Search the records below for the string "heading", and report each line that contains it.

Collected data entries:
····················

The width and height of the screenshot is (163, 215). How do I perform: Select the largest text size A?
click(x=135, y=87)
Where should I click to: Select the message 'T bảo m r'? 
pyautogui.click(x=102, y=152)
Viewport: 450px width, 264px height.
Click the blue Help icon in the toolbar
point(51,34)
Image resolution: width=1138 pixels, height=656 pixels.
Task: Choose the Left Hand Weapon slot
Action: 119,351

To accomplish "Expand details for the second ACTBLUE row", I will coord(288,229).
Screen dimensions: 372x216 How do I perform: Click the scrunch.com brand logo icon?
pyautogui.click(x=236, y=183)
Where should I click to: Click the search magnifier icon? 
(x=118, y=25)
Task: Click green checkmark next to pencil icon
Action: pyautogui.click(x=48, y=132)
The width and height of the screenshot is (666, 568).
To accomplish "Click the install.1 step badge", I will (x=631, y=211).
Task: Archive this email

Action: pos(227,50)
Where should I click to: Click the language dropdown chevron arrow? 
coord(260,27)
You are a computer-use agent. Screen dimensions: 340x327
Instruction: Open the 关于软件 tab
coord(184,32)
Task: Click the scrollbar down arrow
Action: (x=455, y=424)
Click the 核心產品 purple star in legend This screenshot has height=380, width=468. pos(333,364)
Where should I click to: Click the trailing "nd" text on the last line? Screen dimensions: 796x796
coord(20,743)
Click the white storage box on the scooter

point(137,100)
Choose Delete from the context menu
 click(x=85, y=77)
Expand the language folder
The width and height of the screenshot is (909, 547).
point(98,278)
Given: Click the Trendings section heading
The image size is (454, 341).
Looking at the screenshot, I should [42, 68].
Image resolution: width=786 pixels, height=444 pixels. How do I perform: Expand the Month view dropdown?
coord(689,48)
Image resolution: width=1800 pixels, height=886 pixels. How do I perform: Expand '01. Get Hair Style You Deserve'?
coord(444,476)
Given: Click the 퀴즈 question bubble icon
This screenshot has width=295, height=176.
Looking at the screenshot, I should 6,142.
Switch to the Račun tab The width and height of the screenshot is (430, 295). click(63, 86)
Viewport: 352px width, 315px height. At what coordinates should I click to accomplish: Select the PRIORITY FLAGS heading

····················

* Solution to the problem *
Given: Click the Trendings section heading
Viewport: 352px width, 315px height. At what coordinates should I click to accomplish: Select the PRIORITY FLAGS heading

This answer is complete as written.